You might have heard the expression "Like a wet weekend in Wales" to signify dreariness.  The setting for this movie is very much from that idiom, the skies grey and threatening, the landscape bleak and foreboding, the rain never far off.   From this dismal background springs a fairy tale for the twenty first century.  And, like most fairy tales, with an element of morality at it's heart.

Middle aged Brian (David Earl) lives, alone, lonely and off-centre, in a remote farmstead in the Welsh mountains, and makes for his lack of human companionship by inventing (and eating a lot of cabbage).  Using whatever bits and pieces he has lying around, or garners from the rich source of fly tipping, he comes up with the weird and the wonderful and the downright dangerous.  Anyone need a belt to carry their eggs in?  And if one fails, then there's always something else to have a go at.  Brian has a fertile imagination.  Heath Robinson meets Wallace and Gromit.

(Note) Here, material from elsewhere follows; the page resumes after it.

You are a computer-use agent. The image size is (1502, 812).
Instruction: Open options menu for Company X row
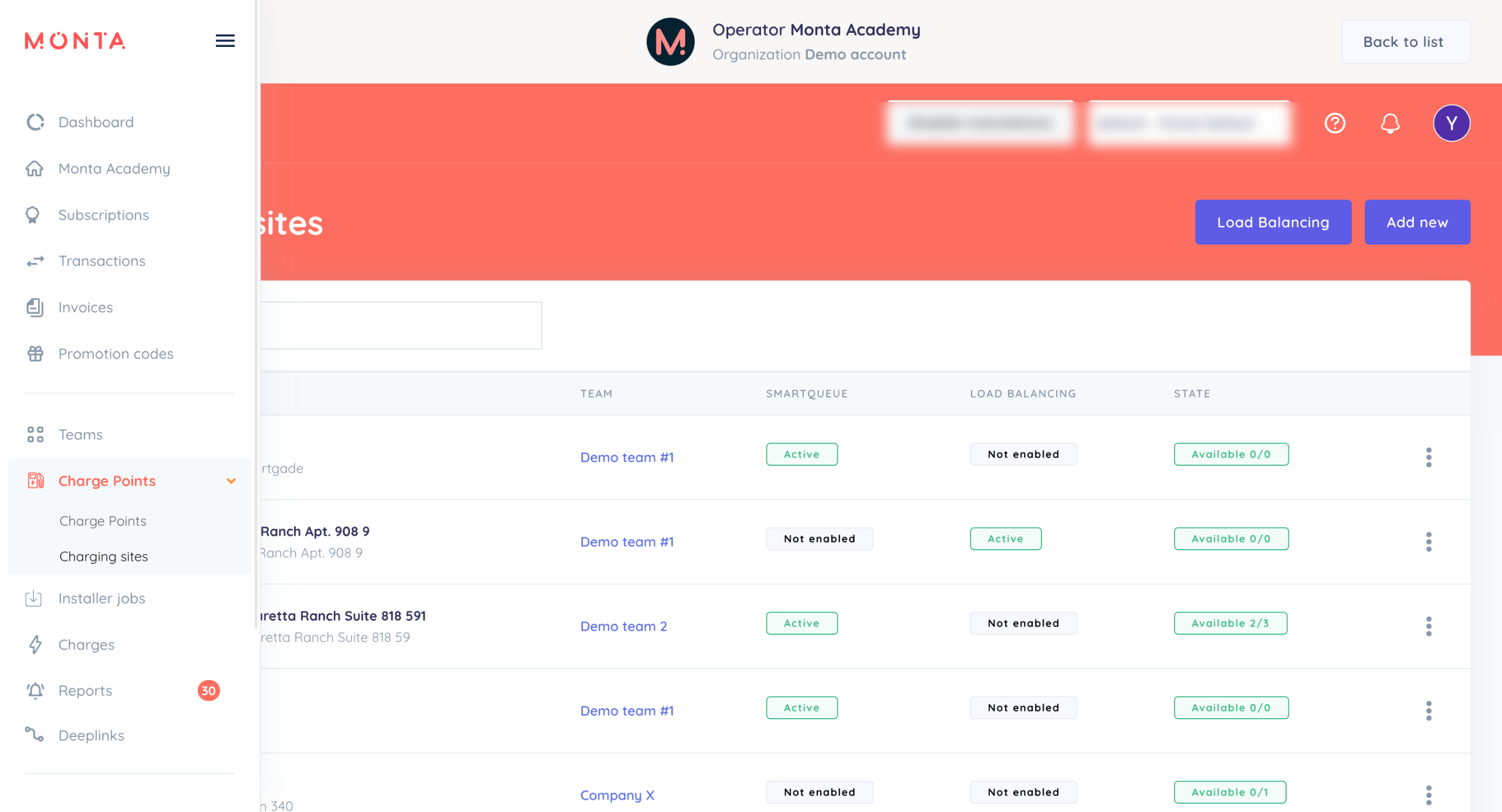click(1428, 795)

His most ambitious project is a robot, with artificial intelligence.  The head of an old shop window mannequin, the body of a busted washing machine, random bit of this and that and, hey presto, Brian finally has a friend.  Charles Petrescu (Chris Hayward) turns out to be every bit as eccentric as his creator, and far more prone to getting into situations.  Eddie (Jamie Michie), the local bully, threatens, while Brian finds the android an aid to developing a stuttering relationship with the equally lonely and downtrodden Hazel (Louise Brealley).

It's shot as a sort-of of mockumentary, but doesn't cling slavishly to the format.  This is a free form low budget kind of a film, and that's a big part of the charm.  There's romance, bromance and, as the Film Board suggest, 'mild threat'!  Suspend disbelief, go with the fantasy, and there are plenty of laughs, a redemptive storyline and lots of daftness.  And if you're looking for a moral, then the message that human relationships, and love, can take many forms is something we all need reminding of.

If you do go to see Brian and Charles, and I think you should, do yourself a favour and stay right through the credits at the end.  You'll be rewarded, visually and aurally, for your wait.